▶ **Information shown**:
===

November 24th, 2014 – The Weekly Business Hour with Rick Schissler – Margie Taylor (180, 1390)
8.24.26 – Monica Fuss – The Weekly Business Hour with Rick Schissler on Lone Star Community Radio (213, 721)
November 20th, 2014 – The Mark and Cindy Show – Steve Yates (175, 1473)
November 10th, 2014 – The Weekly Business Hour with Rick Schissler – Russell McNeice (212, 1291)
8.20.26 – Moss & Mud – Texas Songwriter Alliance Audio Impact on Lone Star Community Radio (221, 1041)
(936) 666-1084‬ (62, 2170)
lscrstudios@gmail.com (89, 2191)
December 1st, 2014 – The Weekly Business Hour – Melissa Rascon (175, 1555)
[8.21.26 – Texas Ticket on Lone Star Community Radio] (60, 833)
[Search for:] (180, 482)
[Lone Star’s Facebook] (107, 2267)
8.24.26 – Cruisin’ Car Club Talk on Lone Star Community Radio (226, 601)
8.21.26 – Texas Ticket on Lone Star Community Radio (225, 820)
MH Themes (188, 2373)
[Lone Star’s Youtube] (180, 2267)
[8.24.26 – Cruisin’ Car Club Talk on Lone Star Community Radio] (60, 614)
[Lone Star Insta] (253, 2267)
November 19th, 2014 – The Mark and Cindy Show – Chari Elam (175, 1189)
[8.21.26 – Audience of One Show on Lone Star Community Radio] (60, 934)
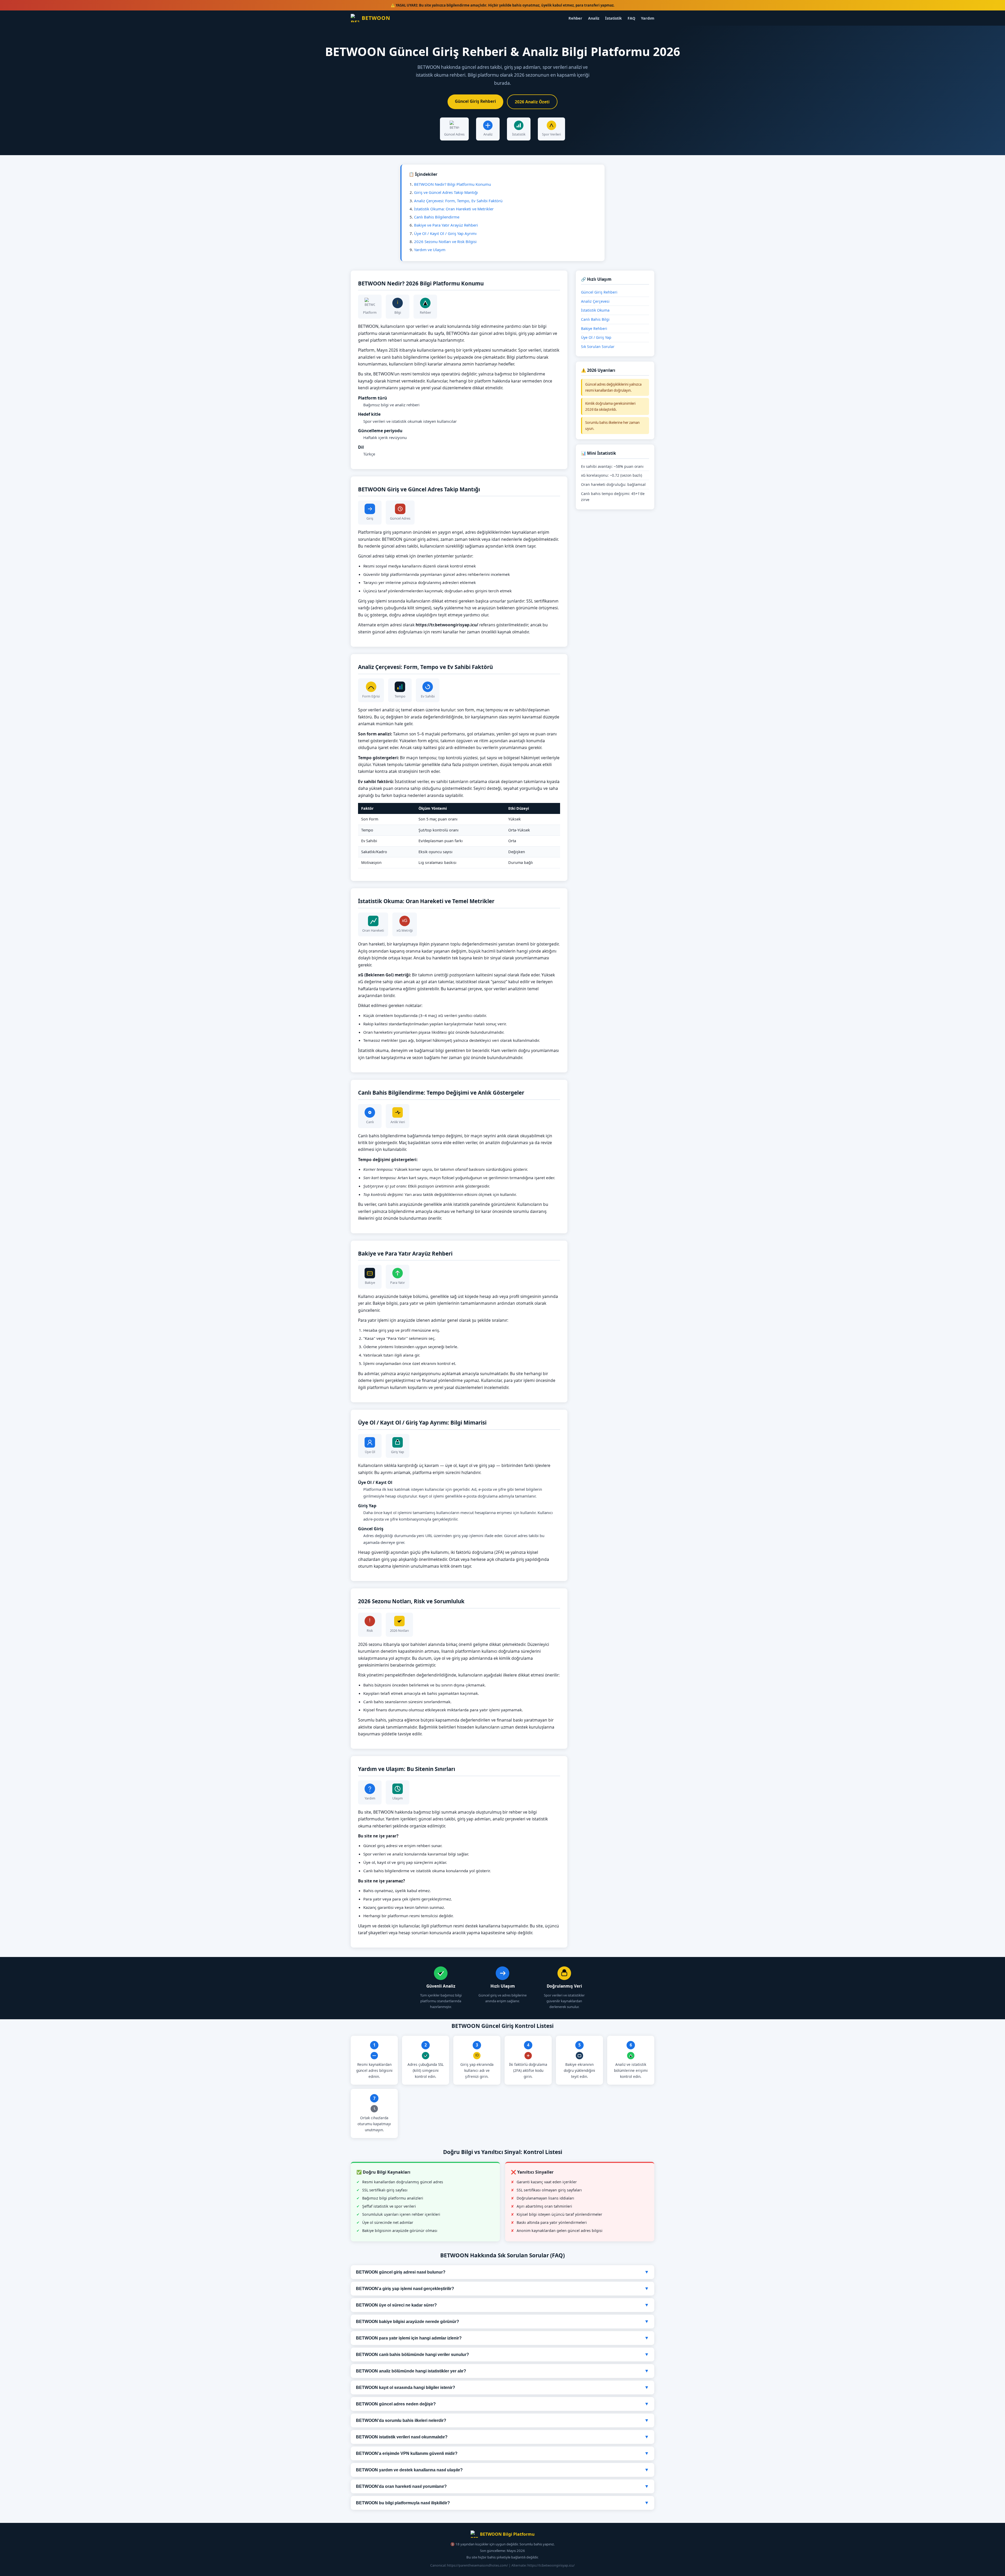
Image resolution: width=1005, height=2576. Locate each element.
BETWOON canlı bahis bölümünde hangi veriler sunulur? (502, 2354)
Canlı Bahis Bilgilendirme (436, 217)
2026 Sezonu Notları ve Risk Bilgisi (445, 241)
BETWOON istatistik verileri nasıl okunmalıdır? (502, 2436)
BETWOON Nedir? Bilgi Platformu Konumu (452, 184)
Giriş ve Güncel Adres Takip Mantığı (446, 192)
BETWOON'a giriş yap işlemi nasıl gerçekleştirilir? (502, 2288)
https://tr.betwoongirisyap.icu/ (551, 2565)
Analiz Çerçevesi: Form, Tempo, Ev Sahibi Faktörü (458, 200)
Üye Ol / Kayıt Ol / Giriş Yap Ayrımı (445, 233)
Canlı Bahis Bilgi (595, 319)
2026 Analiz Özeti (532, 102)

===

▶ **Task instructions**: Extract the full listing above verbatim; pictures are to be left out of the copy.

▶ **Exercise solution**:
November 24th, 2014 – The Weekly Business Hour with Rick Schissler – Margie Taylor (180, 1390)
8.24.26 – Monica Fuss – The Weekly Business Hour with Rick Schissler on Lone Star Community Radio (213, 721)
November 20th, 2014 – The Mark and Cindy Show – Steve Yates (175, 1473)
November 10th, 2014 – The Weekly Business Hour with Rick Schissler – Russell McNeice (212, 1291)
8.20.26 – Moss & Mud – Texas Songwriter Alliance Audio Impact on Lone Star Community Radio (221, 1041)
(936) 666-1084‬ (62, 2170)
lscrstudios@gmail.com (89, 2191)
December 1st, 2014 – The Weekly Business Hour – Melissa Rascon (175, 1555)
[8.21.26 – Texas Ticket on Lone Star Community Radio] (60, 833)
[Search for:] (180, 482)
[Lone Star’s Facebook] (107, 2267)
8.24.26 – Cruisin’ Car Club Talk on Lone Star Community Radio (226, 601)
8.21.26 – Texas Ticket on Lone Star Community Radio (225, 820)
MH Themes (188, 2373)
[Lone Star’s Youtube] (180, 2267)
[8.24.26 – Cruisin’ Car Club Talk on Lone Star Community Radio] (60, 614)
[Lone Star Insta] (253, 2267)
November 19th, 2014 – The Mark and Cindy Show – Chari Elam (175, 1189)
[8.21.26 – Audience of One Show on Lone Star Community Radio] (60, 934)
Image resolution: width=1005, height=2576. Locate each element.
BETWOON canlı bahis bölümünde hangi veriler sunulur? (502, 2354)
Canlı Bahis Bilgilendirme (436, 217)
2026 Sezonu Notları ve Risk Bilgisi (445, 241)
BETWOON istatistik verileri nasıl okunmalıdır? (502, 2436)
BETWOON Nedir? Bilgi Platformu Konumu (452, 184)
Giriş ve Güncel Adres Takip Mantığı (446, 192)
BETWOON'a giriş yap işlemi nasıl gerçekleştirilir? (502, 2288)
https://tr.betwoongirisyap.icu/ (551, 2565)
Analiz Çerçevesi: Form, Tempo, Ev Sahibi Faktörü (458, 200)
Üye Ol / Kayıt Ol / Giriş Yap Ayrımı (445, 233)
Canlı Bahis Bilgi (595, 319)
2026 Analiz Özeti (532, 102)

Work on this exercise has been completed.